I really liked how much the dancers were able to communicate through their movements. There was definitely humour — Mercutio flirting with Juliet’s nurse, for instance, mirrors similar scenes in the original play remarkably well — but also more complex emotions. When Romeo has been banished and Lord and Lady Capulet are trying to convince Juliet to marry Paris, Juliet (Chelsy Meiss) dances a sequence that conveys her desperation and the way that everyone has turned on her and rejected her. Later, after she has planned with Friar Lawrence to fake her death, she has a second dance sequence with her father and Paris. In this one, she allows Paris to dance with her, but is entirely passive and immobile while Paris and her father move her around. I thought Juliet, in her stillness, looked almost like a corpse — a wordless foreshadowing of the end.

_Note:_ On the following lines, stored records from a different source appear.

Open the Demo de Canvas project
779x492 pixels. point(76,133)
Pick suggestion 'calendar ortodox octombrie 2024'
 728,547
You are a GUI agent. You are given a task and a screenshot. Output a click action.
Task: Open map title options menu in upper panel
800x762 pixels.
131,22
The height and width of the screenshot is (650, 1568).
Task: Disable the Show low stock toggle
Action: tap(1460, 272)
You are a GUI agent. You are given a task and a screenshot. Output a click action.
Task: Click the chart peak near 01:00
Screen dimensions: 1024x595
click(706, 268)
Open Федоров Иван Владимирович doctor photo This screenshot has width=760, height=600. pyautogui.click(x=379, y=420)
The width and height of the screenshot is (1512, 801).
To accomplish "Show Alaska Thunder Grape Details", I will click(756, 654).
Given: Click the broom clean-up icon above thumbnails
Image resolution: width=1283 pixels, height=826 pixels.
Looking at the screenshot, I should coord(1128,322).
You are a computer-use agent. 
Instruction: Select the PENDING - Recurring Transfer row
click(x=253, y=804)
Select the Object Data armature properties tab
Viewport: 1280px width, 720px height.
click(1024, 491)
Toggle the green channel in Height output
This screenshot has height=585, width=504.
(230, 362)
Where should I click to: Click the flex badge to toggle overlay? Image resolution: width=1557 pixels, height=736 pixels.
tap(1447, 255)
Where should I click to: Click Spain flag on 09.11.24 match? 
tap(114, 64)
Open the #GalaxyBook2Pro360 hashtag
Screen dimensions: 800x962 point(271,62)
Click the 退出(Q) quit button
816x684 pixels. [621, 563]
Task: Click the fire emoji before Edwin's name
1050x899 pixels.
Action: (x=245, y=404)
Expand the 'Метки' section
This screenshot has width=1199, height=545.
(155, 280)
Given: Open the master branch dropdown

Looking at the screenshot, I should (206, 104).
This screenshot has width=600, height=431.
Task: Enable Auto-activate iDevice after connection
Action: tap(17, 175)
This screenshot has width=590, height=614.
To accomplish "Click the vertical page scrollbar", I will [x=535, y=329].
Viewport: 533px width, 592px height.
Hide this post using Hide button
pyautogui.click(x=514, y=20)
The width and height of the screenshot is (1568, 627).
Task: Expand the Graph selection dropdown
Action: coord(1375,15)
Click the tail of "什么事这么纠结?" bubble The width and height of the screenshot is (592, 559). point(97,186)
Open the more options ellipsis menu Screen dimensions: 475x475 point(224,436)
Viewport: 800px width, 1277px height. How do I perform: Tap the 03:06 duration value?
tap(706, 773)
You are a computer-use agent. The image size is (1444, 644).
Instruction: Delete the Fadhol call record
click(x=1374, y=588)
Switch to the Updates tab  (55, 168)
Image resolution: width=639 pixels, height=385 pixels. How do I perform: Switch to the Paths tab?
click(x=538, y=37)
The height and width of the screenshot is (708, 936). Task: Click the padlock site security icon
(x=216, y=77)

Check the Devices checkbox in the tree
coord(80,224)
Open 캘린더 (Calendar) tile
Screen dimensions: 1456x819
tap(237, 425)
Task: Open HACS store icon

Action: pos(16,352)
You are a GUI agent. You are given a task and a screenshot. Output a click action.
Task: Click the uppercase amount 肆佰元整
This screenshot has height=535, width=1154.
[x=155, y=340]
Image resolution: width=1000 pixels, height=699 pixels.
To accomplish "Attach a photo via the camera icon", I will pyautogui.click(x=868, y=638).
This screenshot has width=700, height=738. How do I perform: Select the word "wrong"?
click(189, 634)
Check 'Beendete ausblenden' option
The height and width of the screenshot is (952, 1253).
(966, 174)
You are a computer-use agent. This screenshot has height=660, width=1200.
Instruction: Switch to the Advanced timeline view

But the most heart-wrenching scene is the final one, in which Romeo (Ben Rudinsin) finds Juliet apparently dead and drinks poison in order to join her. Here, the performance diverges from Shakespeare’s play: Juliet wakes up from her false death before the poison has taken effect, and she and Romeo dance together one last time before he dies. Again, I was taken aback by the emotional power of the scene; I don’t know how the credit is divided between Prokofiev’s music, Ratmansky’s choreography, Muir’s directing, or Meiss and Rudinsin’s dancing, but the effect was sublime.
Aside from that change to the plot of the play, the ballet included several references to specific pieces of the text. For example, In the play’s opening scene, two Capulets provoke a Montague: “I will bite my thumb at them, which is a disgrace to them if they bear it.” In the ballet’s first scene, one dancer bit his thumb at another. I noticed several more, and suspect that there are still more references I just didn’t catch.
There are more aspects of the performance that I liked. Prokofiev’s music was fantastic — there was a lot of percussion, sometimes joined by stomping or clapping of the dancers or even (during fight scenes) clashing swords. Mercutio (Donald Thom) was impressive, both because of his humour and his final dance scene, during which his dance somehow manages to show that he is injured, while also conveying the half-joking, half-despairing feeling of the play (“’tis enough, ’twill serve. Ask for me tomorrow / and you shall find me a grave man”).
In short, the ballet is both beautiful and emotional to watch. I haven’t seen many ballets before this one, but maybe I’ll have to change that.